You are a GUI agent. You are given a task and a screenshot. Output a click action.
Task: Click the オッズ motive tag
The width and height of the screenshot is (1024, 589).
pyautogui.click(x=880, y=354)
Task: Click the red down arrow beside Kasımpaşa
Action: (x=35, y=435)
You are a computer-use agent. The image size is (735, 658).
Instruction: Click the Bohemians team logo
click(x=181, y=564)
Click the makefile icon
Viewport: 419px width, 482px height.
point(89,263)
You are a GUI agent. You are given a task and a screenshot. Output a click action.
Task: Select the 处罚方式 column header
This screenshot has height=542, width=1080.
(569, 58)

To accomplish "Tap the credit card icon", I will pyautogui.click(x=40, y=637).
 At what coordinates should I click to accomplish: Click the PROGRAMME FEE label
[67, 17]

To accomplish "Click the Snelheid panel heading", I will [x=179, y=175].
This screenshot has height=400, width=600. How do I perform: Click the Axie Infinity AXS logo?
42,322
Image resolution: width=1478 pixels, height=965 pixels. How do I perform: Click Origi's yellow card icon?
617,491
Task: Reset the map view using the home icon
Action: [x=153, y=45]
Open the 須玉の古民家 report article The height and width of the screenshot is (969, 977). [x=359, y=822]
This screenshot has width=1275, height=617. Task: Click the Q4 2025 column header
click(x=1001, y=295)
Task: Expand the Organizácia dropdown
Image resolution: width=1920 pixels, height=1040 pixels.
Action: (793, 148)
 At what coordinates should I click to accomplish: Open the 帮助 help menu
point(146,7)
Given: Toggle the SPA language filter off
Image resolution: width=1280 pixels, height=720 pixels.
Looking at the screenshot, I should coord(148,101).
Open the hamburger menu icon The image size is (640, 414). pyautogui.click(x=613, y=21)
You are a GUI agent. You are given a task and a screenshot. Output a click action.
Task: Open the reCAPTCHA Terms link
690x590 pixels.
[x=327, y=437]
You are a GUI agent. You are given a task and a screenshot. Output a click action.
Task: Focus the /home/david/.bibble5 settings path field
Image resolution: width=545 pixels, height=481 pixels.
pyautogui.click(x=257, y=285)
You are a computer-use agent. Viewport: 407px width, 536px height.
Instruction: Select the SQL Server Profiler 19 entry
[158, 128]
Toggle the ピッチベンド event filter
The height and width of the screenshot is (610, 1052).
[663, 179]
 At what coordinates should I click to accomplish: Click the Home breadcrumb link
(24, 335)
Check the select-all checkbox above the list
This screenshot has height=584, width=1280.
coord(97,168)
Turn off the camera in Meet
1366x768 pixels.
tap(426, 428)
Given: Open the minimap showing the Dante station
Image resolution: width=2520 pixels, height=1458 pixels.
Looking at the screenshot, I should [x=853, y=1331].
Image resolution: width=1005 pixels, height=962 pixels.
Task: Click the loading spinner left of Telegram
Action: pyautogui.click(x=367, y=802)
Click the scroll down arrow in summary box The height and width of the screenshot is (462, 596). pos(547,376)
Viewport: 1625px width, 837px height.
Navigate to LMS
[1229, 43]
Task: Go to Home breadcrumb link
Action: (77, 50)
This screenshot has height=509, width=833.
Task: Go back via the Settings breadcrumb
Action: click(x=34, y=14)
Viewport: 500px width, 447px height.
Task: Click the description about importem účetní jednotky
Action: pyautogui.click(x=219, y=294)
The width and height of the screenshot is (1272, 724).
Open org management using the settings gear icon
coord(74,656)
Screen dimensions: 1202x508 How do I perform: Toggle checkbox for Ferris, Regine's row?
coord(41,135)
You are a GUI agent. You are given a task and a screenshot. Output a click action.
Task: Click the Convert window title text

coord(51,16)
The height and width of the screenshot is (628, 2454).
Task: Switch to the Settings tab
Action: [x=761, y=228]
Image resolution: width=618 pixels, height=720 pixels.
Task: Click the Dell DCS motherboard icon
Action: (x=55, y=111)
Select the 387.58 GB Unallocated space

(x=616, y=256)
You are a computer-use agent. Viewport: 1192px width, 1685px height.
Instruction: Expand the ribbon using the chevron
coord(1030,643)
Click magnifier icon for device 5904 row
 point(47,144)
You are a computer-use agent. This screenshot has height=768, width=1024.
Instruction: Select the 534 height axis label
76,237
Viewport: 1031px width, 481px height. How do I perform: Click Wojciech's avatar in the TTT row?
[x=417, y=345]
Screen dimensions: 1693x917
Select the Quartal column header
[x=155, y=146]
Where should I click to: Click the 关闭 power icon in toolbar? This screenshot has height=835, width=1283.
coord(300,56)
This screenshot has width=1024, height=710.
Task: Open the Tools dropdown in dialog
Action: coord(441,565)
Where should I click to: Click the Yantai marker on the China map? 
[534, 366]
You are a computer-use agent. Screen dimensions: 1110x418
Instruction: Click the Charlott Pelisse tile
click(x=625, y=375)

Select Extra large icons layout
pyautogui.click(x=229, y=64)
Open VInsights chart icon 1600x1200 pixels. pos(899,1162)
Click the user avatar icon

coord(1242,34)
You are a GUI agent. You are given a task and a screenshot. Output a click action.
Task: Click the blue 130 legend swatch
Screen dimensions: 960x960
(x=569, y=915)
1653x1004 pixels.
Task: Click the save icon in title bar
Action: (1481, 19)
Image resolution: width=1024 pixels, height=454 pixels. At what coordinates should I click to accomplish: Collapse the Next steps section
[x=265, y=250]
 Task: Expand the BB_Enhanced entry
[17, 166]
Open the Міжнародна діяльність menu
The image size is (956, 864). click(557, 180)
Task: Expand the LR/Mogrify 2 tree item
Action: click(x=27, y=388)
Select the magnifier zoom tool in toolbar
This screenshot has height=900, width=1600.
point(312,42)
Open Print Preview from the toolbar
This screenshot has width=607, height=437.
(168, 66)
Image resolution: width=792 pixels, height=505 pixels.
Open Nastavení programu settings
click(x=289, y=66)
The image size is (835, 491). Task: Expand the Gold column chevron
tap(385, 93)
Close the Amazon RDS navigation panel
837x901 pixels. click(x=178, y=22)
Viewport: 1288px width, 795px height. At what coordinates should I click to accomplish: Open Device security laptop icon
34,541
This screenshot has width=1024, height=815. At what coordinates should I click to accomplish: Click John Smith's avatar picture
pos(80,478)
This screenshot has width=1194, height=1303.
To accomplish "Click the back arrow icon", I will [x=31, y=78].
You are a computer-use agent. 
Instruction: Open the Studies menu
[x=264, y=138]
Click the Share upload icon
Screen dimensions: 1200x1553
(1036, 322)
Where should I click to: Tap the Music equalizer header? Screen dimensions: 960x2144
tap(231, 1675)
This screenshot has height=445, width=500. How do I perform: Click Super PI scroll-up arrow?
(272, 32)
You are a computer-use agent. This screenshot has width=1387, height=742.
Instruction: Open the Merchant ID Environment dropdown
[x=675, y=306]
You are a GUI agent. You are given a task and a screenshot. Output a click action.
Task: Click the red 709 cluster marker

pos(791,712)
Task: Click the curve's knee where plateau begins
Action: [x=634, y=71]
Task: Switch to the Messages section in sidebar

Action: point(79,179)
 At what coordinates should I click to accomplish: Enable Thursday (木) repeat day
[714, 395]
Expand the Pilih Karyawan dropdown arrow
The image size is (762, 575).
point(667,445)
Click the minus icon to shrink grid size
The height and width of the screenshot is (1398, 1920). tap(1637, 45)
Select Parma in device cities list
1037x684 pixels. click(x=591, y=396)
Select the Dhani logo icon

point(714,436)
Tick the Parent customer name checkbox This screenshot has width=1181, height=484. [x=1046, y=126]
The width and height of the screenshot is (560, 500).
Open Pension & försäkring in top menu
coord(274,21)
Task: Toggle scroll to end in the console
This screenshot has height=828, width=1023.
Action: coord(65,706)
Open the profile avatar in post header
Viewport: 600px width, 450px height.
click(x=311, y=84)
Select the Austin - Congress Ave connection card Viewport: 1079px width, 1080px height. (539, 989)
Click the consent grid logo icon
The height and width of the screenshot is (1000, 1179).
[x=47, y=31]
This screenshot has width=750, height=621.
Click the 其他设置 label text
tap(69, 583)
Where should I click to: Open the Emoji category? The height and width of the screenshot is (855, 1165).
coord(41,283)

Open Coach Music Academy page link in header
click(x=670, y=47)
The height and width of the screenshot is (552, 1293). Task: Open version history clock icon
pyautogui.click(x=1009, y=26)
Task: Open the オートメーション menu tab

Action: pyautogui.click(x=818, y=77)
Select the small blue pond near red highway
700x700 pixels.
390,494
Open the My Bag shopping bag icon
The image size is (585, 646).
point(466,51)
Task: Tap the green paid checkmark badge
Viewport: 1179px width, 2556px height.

────────────────────

The answer is the line with "Task: Open the オートメーション menu tab" plus every line after it to the last line of the entries above, copied exactly and with no other lines.

- [RESULT FOR THIS TASK]
Task: Open the オートメーション menu tab

Action: pyautogui.click(x=818, y=77)
Select the small blue pond near red highway
700x700 pixels.
390,494
Open the My Bag shopping bag icon
The image size is (585, 646).
point(466,51)
Task: Tap the green paid checkmark badge
Viewport: 1179px width, 2556px height.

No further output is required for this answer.